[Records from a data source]
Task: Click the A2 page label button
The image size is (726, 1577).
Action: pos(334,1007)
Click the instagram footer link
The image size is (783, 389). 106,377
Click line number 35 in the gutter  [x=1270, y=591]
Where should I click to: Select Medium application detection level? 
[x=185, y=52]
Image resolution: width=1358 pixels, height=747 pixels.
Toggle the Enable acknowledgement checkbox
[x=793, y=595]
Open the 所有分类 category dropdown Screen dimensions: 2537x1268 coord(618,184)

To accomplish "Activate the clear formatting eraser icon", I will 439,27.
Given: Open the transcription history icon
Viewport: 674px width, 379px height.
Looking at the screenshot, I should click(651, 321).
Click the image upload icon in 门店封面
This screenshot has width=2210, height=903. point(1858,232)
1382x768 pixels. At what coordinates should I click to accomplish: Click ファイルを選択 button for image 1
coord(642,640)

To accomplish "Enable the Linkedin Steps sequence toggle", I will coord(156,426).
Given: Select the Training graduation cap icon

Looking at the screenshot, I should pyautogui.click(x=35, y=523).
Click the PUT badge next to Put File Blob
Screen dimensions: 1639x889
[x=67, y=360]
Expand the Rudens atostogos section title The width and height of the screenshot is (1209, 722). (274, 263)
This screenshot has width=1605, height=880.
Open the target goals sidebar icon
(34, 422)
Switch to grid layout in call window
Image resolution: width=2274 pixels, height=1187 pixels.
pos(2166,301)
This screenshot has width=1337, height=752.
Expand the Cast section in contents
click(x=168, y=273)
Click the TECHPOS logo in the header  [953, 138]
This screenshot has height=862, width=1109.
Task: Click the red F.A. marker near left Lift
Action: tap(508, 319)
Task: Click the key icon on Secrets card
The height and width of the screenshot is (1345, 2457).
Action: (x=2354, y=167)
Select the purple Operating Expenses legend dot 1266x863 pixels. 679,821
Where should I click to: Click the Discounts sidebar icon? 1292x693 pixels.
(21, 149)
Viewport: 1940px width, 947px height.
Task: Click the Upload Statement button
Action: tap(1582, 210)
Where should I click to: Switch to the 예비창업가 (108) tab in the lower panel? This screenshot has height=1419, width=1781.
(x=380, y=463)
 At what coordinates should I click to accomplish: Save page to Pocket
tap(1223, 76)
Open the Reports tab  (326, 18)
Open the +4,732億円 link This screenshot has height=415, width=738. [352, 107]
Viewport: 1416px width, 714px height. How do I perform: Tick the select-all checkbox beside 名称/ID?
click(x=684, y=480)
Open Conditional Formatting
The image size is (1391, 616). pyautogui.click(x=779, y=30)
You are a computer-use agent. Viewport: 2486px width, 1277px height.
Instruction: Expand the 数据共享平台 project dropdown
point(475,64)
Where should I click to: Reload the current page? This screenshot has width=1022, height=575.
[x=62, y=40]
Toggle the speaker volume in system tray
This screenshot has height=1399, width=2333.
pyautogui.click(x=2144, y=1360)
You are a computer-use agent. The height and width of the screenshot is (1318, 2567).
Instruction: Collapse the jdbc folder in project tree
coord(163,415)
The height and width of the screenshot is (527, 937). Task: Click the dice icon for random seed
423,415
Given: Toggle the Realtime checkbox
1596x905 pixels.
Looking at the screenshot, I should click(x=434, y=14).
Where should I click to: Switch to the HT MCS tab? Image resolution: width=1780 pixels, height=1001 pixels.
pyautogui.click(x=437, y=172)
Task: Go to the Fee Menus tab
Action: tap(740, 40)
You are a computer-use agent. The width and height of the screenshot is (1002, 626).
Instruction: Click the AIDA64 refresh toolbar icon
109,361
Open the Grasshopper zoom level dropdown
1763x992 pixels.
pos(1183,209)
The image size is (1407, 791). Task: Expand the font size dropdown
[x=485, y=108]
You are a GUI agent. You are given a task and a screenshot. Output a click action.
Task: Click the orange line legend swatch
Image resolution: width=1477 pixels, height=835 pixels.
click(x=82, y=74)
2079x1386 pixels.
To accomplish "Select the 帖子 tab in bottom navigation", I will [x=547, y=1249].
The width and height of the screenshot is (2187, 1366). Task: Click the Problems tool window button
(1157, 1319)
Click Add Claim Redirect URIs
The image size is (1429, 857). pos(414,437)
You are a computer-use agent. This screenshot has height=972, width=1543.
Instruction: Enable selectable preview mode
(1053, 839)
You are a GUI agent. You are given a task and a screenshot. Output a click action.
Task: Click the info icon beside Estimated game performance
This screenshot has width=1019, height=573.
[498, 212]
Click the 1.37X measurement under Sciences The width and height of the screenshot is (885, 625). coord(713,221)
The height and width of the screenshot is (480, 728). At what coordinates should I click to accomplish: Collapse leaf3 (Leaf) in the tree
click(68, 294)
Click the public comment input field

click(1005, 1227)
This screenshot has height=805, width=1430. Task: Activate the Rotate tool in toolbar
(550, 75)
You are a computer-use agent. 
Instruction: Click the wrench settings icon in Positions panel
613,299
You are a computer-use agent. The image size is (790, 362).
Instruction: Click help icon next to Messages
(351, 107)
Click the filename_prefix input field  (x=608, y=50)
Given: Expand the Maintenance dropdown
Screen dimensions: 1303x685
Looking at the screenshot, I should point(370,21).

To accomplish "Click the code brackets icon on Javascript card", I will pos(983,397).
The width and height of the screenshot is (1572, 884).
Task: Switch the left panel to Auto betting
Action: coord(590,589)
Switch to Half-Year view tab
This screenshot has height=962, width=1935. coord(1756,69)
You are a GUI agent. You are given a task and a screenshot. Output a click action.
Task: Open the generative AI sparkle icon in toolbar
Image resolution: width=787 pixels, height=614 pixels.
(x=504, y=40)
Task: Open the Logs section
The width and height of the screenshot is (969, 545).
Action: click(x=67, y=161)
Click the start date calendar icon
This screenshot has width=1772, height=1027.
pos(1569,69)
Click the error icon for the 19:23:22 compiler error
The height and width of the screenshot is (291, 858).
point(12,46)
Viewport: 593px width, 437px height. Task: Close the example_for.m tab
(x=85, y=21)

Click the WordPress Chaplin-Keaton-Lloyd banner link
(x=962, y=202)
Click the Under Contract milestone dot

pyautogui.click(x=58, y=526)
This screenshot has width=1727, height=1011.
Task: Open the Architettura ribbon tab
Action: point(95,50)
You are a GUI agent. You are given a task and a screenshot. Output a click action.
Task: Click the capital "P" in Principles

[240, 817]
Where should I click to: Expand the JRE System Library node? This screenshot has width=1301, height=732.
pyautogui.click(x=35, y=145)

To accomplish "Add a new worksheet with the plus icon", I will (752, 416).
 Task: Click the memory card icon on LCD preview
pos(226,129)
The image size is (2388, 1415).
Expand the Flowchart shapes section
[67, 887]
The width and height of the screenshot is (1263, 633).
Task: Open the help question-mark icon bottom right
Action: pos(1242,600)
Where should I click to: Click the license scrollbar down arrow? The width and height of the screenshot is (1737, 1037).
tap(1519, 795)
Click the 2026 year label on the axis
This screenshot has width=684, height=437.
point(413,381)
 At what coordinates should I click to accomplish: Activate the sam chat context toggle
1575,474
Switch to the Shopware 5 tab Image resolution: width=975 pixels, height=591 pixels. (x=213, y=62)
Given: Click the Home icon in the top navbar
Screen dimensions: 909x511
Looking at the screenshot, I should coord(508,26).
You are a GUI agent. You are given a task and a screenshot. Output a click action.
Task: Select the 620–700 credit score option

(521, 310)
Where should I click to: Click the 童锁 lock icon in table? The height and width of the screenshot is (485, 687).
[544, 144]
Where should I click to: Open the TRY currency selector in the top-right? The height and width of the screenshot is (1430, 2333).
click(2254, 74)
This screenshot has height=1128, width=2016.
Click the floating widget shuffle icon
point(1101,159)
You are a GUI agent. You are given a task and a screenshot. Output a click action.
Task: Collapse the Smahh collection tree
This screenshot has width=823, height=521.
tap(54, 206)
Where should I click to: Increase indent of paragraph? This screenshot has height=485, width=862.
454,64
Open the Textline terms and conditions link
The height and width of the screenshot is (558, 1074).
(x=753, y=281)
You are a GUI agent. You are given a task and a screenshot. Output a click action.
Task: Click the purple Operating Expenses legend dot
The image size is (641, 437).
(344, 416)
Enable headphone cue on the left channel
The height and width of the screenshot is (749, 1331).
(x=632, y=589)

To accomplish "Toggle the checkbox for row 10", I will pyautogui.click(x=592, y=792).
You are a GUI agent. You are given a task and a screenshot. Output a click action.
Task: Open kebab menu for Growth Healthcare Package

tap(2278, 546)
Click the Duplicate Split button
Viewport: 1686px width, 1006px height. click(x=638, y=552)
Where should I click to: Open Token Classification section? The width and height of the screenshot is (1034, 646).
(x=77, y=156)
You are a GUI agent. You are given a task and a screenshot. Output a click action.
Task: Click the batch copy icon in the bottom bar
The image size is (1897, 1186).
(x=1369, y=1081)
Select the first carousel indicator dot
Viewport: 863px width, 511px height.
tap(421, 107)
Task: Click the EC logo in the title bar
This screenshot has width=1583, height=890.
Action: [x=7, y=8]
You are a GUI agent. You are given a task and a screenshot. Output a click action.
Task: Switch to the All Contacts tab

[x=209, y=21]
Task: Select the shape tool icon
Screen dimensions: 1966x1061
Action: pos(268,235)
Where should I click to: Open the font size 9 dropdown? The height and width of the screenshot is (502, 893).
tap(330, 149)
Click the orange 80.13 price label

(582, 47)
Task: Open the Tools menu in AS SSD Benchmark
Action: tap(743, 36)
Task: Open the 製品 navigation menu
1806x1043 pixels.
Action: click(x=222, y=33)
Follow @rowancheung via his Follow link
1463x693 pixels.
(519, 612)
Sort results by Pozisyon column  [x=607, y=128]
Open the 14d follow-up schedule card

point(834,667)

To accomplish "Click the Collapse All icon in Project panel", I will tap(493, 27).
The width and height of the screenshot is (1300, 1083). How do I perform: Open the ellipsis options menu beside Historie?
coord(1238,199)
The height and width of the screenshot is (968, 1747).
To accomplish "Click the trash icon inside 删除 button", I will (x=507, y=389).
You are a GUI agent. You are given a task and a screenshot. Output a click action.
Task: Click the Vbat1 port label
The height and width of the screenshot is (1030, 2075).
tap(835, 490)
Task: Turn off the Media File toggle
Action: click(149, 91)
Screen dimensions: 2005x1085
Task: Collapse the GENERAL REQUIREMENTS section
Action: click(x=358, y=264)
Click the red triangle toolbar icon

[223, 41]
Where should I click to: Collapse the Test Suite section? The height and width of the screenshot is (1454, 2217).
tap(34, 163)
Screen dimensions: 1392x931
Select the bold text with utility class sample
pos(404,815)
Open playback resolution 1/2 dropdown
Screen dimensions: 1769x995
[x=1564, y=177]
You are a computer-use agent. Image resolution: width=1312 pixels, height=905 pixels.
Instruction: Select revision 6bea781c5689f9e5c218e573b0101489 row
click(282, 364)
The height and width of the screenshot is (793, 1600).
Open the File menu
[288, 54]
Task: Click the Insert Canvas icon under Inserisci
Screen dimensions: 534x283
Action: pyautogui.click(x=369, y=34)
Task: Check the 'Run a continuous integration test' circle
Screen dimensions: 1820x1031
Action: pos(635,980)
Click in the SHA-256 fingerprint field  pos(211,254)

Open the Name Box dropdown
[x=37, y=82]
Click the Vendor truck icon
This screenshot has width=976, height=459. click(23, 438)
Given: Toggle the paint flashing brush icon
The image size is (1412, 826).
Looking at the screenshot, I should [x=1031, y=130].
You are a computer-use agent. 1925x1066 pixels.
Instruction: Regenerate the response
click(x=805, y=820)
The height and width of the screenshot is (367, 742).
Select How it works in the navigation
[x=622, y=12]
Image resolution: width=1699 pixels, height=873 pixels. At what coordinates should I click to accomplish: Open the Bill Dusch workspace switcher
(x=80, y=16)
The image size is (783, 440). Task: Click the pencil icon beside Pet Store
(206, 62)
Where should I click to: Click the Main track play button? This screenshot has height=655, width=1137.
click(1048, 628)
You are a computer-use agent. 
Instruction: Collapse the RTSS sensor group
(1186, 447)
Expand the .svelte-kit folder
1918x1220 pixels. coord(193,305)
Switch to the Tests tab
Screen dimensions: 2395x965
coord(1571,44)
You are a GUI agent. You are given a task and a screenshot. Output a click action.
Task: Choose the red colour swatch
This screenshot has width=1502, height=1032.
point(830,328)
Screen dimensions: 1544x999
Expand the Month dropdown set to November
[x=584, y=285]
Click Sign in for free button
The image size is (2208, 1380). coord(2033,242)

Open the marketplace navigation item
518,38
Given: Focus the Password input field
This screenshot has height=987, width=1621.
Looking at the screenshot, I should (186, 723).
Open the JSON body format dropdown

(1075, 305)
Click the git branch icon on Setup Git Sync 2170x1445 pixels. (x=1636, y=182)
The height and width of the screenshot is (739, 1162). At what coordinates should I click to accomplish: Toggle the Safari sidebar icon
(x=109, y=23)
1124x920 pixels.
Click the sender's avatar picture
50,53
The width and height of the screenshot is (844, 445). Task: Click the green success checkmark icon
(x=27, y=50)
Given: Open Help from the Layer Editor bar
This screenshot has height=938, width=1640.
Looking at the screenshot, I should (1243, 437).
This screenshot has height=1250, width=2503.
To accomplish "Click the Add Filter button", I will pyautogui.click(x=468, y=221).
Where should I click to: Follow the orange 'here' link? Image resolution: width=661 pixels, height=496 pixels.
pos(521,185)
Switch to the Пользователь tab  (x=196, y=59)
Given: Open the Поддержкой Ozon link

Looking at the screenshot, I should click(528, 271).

Task details
Every line in the data that holds "Operating" should be copied out.

Answer to the problem
Select the purple Operating Expenses legend dot 1266x863 pixels. 679,821
Task: Click the purple Operating Expenses legend dot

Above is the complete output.